Note: This bug is displayed in read-only format because the product is no longer active in Red Hat Bugzilla.

Bug 745877 (EDG-88)

Summary:	hotrod server memory leak suspected
Product:	[JBoss] JBoss Data Grid 5	Reporter:	Michal Linhard <mlinhard>
Component:	Infinispan	Assignee:	Default User <jbpapp-maint>
Status:	CLOSED NEXTRELEASE	QA Contact:
Severity:	high	Docs Contact:
Priority:	high
Version:	EAP 5.1.0 EDG TP	CC:	dan.berindei, galder.zamarreno, mlinhard, nobody
Target Milestone:	---
Target Release:	EAP 5.1.0 EDG TP
Hardware:	Unspecified
OS:	Unspecified
URL:	http://jira.jboss.org/jira/browse/EDG-88
Whiteboard:
Fixed In Version:		Doc Type:	Bug Fix
Doc Text:		Story Points:	---
Clone Of:		Environment:
Last Closed:	2011-07-11 15:35:36 UTC	Type:	Bug
Regression:	---	Mount Type:	---
Documentation:	---	CRM:
Verified Versions:		Category:	---
oVirt Team:	---	RHEL 7.3 requirements from Atomic Host:
Cloudforms Team:	---	Target Upstream Version:
Embargoed:

Description Michal Linhard 2011-04-06 15:09:44 UTC

project_key: EDG

recent 6hr soak test of hotrod server module showed some suspicious results:
https://docspace.corp.redhat.com/docs/DOC-58120

Investigation is needed, because this is potential memory leak.

> _Exercises to complete_
1. List every username in the CC field of the bug report.
2. Write the next part of the bug report, picking up after its last sentence.
This data comes from a source unrelated to the bug report.

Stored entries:
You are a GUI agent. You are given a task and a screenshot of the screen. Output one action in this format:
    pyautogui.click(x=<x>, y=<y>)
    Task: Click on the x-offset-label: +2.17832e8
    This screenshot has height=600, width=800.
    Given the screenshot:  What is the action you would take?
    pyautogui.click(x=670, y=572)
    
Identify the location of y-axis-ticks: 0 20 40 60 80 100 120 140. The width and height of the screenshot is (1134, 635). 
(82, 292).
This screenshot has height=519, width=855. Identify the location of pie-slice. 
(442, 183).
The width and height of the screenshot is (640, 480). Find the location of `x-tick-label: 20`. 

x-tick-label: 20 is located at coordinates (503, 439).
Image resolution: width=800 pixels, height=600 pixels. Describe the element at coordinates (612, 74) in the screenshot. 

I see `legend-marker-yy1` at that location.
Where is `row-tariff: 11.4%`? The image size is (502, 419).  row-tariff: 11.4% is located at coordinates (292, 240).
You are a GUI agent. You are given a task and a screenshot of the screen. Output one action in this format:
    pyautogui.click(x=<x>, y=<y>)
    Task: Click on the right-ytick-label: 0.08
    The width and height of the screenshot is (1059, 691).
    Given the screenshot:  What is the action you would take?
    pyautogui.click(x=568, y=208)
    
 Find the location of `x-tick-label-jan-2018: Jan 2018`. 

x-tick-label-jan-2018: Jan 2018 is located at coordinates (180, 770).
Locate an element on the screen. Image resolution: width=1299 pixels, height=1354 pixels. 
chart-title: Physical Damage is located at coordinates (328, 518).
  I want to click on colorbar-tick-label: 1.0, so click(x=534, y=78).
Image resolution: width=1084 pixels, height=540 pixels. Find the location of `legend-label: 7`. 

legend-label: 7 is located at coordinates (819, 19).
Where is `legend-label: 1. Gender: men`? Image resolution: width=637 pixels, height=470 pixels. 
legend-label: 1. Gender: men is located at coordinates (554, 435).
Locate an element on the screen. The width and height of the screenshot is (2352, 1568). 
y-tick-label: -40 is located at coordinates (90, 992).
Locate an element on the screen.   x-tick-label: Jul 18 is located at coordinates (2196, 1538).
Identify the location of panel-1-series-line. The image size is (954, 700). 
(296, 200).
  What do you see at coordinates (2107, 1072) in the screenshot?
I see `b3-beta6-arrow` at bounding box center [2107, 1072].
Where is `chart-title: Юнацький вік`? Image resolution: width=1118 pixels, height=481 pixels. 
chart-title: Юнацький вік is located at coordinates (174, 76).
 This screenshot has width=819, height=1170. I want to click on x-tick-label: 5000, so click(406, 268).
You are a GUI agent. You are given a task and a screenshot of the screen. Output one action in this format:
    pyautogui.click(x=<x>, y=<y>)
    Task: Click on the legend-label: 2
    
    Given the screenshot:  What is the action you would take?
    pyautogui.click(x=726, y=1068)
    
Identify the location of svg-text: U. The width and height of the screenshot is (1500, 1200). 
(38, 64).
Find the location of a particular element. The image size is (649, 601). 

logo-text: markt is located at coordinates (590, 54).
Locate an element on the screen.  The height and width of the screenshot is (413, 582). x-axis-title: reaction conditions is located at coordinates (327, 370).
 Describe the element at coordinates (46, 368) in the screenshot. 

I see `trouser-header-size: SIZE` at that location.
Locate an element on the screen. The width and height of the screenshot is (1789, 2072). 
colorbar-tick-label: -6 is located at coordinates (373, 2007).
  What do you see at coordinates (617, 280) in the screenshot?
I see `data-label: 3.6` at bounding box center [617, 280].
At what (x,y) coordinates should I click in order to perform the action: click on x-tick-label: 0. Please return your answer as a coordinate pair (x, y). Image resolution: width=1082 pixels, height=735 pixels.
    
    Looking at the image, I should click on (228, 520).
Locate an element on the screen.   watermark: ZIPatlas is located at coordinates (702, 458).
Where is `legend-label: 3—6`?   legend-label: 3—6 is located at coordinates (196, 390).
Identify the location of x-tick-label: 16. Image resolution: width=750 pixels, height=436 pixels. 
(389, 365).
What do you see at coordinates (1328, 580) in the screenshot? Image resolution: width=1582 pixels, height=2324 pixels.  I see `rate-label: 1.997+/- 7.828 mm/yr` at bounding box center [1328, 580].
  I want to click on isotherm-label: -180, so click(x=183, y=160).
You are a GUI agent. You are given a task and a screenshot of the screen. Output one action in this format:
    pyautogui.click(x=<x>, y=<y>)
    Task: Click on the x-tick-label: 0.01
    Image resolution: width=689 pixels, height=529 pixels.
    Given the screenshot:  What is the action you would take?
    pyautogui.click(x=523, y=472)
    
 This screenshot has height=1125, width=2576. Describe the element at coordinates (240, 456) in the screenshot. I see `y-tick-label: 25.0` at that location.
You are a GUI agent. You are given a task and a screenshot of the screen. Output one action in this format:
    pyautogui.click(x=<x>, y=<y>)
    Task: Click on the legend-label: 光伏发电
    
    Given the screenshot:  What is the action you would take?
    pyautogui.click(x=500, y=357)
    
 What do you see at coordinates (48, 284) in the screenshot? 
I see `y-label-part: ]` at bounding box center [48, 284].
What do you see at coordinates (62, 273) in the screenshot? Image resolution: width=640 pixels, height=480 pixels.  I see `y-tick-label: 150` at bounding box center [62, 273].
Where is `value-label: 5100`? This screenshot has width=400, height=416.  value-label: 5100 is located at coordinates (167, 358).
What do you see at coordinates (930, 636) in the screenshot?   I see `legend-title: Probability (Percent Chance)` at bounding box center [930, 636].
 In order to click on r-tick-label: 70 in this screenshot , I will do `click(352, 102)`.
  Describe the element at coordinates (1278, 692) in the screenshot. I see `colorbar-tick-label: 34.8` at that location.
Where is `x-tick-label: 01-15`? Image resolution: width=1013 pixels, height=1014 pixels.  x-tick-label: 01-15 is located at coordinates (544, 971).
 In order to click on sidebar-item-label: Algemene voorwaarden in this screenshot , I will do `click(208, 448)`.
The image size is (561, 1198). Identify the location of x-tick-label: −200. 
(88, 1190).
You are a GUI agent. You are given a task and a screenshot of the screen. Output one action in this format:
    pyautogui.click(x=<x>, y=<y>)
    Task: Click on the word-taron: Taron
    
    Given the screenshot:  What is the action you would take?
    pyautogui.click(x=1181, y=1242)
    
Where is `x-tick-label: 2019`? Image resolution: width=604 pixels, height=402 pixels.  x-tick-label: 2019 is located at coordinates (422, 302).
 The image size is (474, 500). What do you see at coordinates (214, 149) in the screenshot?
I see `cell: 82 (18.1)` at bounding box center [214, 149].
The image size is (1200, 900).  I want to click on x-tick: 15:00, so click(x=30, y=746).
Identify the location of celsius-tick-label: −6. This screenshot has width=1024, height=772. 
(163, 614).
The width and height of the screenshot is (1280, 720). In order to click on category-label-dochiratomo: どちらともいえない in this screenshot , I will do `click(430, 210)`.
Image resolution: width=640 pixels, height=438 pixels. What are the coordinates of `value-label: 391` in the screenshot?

> _Expected outputs_
1. dan.berindei, galder.zamarreno, mlinhard, nobody

2.
Comment 1 Michal Linhard 2011-04-06 15:12:20 UTC

I'm in the process of creating another soak test run, where memory histogram will be taken with command

{code}
jmap -histo:live <pid>
{code}

every 30 minutes.

Comment 2 Michal Linhard 2011-04-08 08:29:50 UTC

8hr check soak test with heap dump collection was performed, heap usage can be seen here:
https://docspace.corp.redhat.com/docs/DOC-61819

heap dumps were taken with 
{code}
jmap -dump:live,format=b,file=<file> <pid>
{code}

Heap dumps available here:
http://dev39.qa.atl.jboss.com/~mlinhard/soak_tests/

File name structure:
{code}
jmap_dump_HHHHHH_DDDD_DD_DD_DD_DD_DD_CC_MMMM.zip
jmap_dump_perf20_2011_04_07_12_22_23_00_0030.zip
{code}

H - host (host the dum comes from)
D - date (system time when dump took place)
C - counter (order of the dump taken for that particular JVM)
M - minute (how many minutes after start was this taken)

Comment 3 Dan Berindei 2011-04-12 15:44:03 UTC

I loaded the dump files (specifically jmap_dump_perf20_2011_04_07_19_45_17_03_0470.hprof) in Eclipse MAT and the biggest "dominator" is one instance of org.jgroups.protocols.pbcast.NAKACK that keeps a receiver window with 22870 instances of org.jgroups.Message for a total of ~25MB. 

The other dumps for perf20 have smaller numbers of messages, so I think this is the reason why the memory graph was trending upwards in the chart.

I was able to find the logical name of the server: perf20-59609. It would seem that JGroups is not able to ack messages sent by itself and so accumulates a very large backlog in its NAK receiver window.

Comment 4 Michal Linhard 2011-04-28 15:25:12 UTC

Dan, Galder do we have any conclusion on this ?

Comment 5 Galder Zamarreño 2011-05-09 14:41:57 UTC

Michal, I think Dan's been looking into this, so I'm assigning it to him.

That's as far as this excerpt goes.